START Text section
Behind the design: Adobe Acrobat Sign’s new recipient experience

A look at the user-first approach to signing that’s streamlining business


Stylized screenshots of the mobile in-product experience for Adobe Acrobat on a purple-to-orange gradient background with a white-lined grid. The screenshots highlight the location of the signatures: on tablet (left), the signature field is at the bottom of the screen and on phone (right), the signature is both at the bottom and, in expanded view, at the top.

Each year, hundreds of millions of people sign agreements using Adobe Acrobat Sign. For many, it’s their first time using Adobe Acrobat outside of reading a document. For others, it’s their livelihood. For both, it’s business begun at the speed of a signature.

As the creators of PDF, Adobe wanted to modernize the Acrobat signing experience to be powerful, trustworthy, and inclusive for everyone, no matter their skill level or what platform they were on. They also wanted to ensure it looked and felt like the rest of Acrobat, which hundreds of millions of people are familiar with and use every day.

Acrobat senior experience designer, Steven Kramer, offers a look at the newly designed in-product signing experience and the design challenges, user insights, and radical simplification that informed the solution.

What was the primary goal when you set out to update the recipient experience?

Steven Kramer: Our goal was to increase the rate that agreements are completed while decreasing the time it took to complete them. In other words, we wanted more people to successfully fill and sign their agreements in less time. We started by looking closely at the signature process—how someone consumes, comprehends, and completes an agreement—to ensure it was as simple as possible at each stage.
END Text section
START Given data
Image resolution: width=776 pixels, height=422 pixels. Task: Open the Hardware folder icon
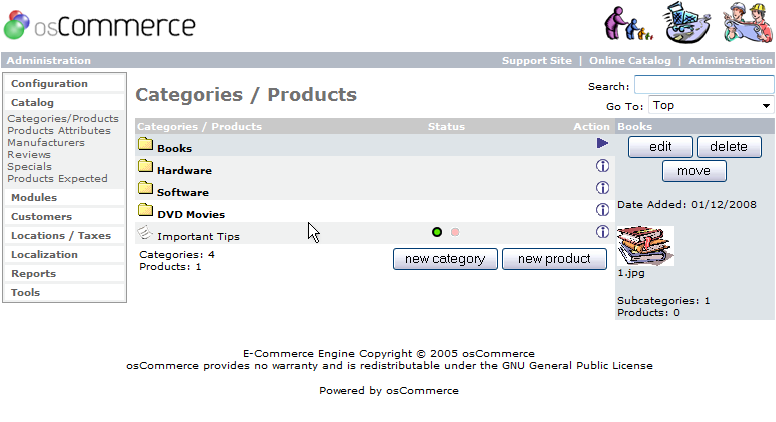tap(145, 167)
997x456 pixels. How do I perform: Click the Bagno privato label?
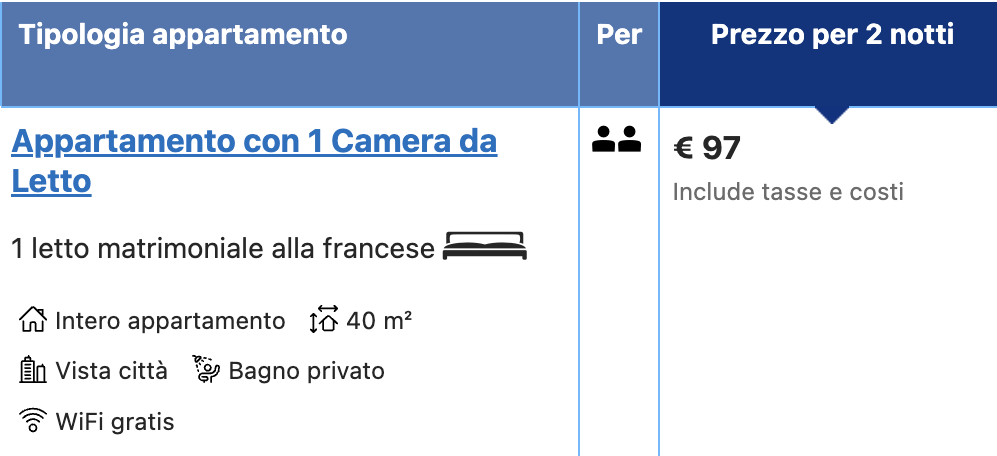click(306, 371)
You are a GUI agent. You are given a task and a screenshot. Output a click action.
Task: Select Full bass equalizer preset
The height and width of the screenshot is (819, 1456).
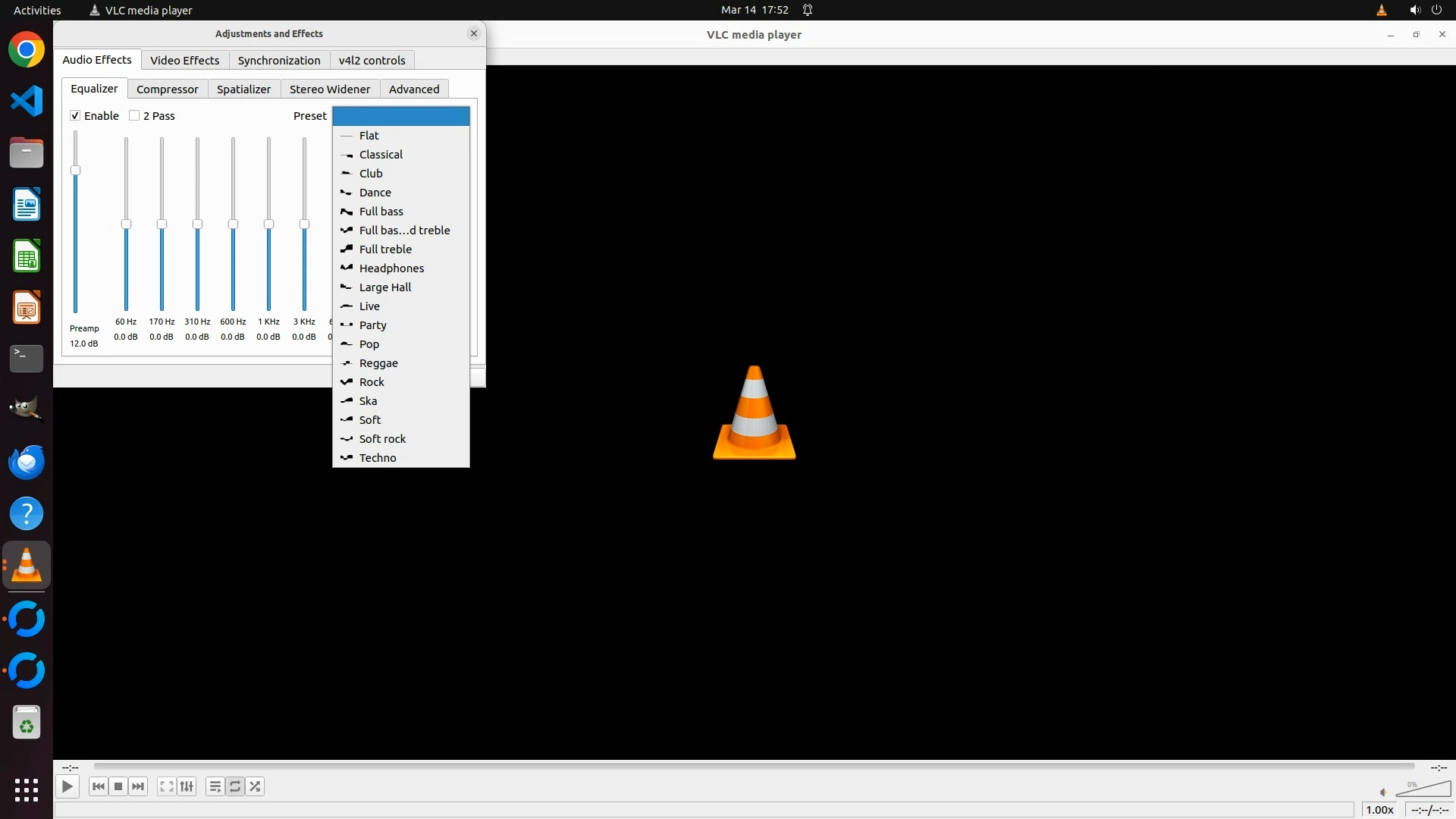(381, 212)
END Given data
Problem A ::
According to the Acrobat Sign article, what was the primary goal of updating the recipient experience?
Problem B ::
Update all of the entries by replacing "screenshot" with "screen image" and changing nothing else. Omit the pictures.
The Acrobat Sign article and the entries have nothing to do with each other.

Right answer A ::
To increase the rate at which agreements are completed while decreasing the time it takes to complete them.

Right answer B ::
Image resolution: width=776 pixels, height=422 pixels. Task: Open the Hardware folder icon
tap(145, 167)
997x456 pixels. How do I perform: Click the Bagno privato label?
click(306, 371)
You are a GUI agent. You are given a task and a screen image. Output a click action.
Task: Select Full bass equalizer preset
The height and width of the screen image is (819, 1456).
(381, 212)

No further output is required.